→ Excerpt provided:

Thanks to Ardmore, Pennsylvania, trial lawyer Anna Durbin for authorizing me to post her attached excellent email message responding to a listserv discussion about how lawyers prepare their clients to testify at trial. I have known Anna for many years, through our having attended the Trial Lawyers College in separate years. She has been selfless in brainstorming cases with me, and driving to my office for a recent workshop to prepare my client to testify at trial. I highly recommend Anna for Pennsylvania state and federal criminal and civil trial and appellate representation.

Anna Durbin wrote:

    "I ask my client to talk to the jury in my question:  ‘Would you tell the jury where you are during this …?’  I once had a very nervous and shy client, and I asked her to look at the jury that we picked, and find people that reminded her of her best friend.  And I told her to look at them and tell them her story the same way she would tell it across a cup of coffee at her kitchen table.  She did very well, although she was still her nervous self, and that was honest.  It was much better than totally paralyzed.  I want to be basically invisible on direct exam, because it is my client telling her story.  I am there to help her tell it in the most authentic way to the jury that is going to do justice for her.  I tell my client that this jury is going to do justice for her if she tells them what happened.  They are on her side.

→ Supplied data:

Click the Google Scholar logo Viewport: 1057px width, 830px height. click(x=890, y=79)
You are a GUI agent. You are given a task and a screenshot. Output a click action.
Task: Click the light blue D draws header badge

→ Tasks to perform:
a - According to the excerpt on preparing clients to testify, where did Anna Durbin tell her nervous client to imagine telling her story?
b - From the excerpt on preparing clients to testify, copy the passage starting with "Thanks to Ardmore, Pennsylvania, trial" and going on through "and appellate representation.".

→ The answers:
a - Across a cup of coffee at her kitchen table.

b -
Thanks to Ardmore, Pennsylvania, trial lawyer Anna Durbin for authorizing me to post her attached excellent email message responding to a listserv discussion about how lawyers prepare their clients to testify at trial. I have known Anna for many years, through our having attended the Trial Lawyers College in separate years. She has been selfless in brainstorming cases with me, and driving to my office for a recent workshop to prepare my client to testify at trial. I highly recommend Anna for Pennsylvania state and federal criminal and civil trial and appellate representation.